Extracted data entries:
= = = =
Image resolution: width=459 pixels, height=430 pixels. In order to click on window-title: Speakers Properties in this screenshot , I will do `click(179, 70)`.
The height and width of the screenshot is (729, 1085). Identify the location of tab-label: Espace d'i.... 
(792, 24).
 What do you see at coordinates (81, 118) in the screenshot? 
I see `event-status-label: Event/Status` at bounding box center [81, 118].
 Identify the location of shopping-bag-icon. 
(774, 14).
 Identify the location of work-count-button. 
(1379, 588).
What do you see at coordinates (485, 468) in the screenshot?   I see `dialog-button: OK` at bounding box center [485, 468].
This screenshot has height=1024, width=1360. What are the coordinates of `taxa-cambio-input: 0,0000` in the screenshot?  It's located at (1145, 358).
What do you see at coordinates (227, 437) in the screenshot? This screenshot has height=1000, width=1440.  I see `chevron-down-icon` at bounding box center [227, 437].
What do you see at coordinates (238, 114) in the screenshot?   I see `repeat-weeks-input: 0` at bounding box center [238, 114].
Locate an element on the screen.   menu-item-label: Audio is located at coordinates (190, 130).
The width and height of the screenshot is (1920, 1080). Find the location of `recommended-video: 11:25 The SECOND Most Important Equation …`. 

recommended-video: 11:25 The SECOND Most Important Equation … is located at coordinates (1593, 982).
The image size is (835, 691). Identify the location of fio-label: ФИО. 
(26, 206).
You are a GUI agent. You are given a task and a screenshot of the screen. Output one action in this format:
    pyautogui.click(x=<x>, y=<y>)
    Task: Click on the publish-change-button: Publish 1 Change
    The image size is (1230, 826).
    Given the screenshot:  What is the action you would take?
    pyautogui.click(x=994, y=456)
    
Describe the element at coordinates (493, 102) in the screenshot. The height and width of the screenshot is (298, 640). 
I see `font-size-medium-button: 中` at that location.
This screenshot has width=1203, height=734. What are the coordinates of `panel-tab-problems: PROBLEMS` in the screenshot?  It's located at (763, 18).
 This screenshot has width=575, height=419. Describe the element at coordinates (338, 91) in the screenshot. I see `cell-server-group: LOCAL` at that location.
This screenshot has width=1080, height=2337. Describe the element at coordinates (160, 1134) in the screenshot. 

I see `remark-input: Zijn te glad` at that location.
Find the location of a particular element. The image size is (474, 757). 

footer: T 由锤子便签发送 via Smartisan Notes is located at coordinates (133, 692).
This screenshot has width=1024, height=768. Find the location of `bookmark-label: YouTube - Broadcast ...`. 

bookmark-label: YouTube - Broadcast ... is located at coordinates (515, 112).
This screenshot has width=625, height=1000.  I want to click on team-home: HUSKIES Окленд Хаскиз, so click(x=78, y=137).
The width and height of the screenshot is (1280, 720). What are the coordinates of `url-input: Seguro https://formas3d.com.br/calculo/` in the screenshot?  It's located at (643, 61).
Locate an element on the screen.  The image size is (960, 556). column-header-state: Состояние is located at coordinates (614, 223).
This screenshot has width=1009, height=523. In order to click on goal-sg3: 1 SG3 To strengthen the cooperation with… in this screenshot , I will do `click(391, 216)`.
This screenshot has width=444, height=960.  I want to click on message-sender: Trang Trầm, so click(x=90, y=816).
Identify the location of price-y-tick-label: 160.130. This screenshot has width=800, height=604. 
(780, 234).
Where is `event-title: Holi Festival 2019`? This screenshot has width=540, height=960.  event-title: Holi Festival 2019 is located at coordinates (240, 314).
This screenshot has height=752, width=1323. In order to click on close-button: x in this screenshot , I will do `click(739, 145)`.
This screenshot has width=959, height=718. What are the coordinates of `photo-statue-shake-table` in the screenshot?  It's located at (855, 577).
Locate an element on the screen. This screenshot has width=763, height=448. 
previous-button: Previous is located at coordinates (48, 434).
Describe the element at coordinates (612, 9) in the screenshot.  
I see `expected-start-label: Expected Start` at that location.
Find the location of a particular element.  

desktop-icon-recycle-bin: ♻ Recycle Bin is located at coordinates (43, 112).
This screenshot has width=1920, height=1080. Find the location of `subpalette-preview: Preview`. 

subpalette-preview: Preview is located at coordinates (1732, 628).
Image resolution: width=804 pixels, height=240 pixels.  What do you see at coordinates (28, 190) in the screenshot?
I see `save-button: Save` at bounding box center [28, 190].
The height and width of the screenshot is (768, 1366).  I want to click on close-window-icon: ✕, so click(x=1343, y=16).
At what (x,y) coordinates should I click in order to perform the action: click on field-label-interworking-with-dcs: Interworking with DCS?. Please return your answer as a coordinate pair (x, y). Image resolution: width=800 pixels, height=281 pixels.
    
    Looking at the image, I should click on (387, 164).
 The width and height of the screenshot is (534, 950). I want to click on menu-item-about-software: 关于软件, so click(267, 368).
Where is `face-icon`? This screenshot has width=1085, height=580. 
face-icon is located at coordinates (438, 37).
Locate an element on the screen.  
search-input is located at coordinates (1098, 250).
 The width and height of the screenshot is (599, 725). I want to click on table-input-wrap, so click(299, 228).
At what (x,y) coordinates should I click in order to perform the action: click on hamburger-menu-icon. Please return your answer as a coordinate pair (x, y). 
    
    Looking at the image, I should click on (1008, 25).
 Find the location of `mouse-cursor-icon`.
= = = =
ASSIGNMENT: Copy the rows verbatim, covering the stretch from the line containing "Describe the element at coordinates (612, 9)" through the line containing "desktop-icon-recycle-bin: ♻ Recycle".

WRITTEN RESPONSE:
Describe the element at coordinates (612, 9) in the screenshot.  
I see `expected-start-label: Expected Start` at that location.
Find the location of a particular element.  

desktop-icon-recycle-bin: ♻ Recycle Bin is located at coordinates (43, 112).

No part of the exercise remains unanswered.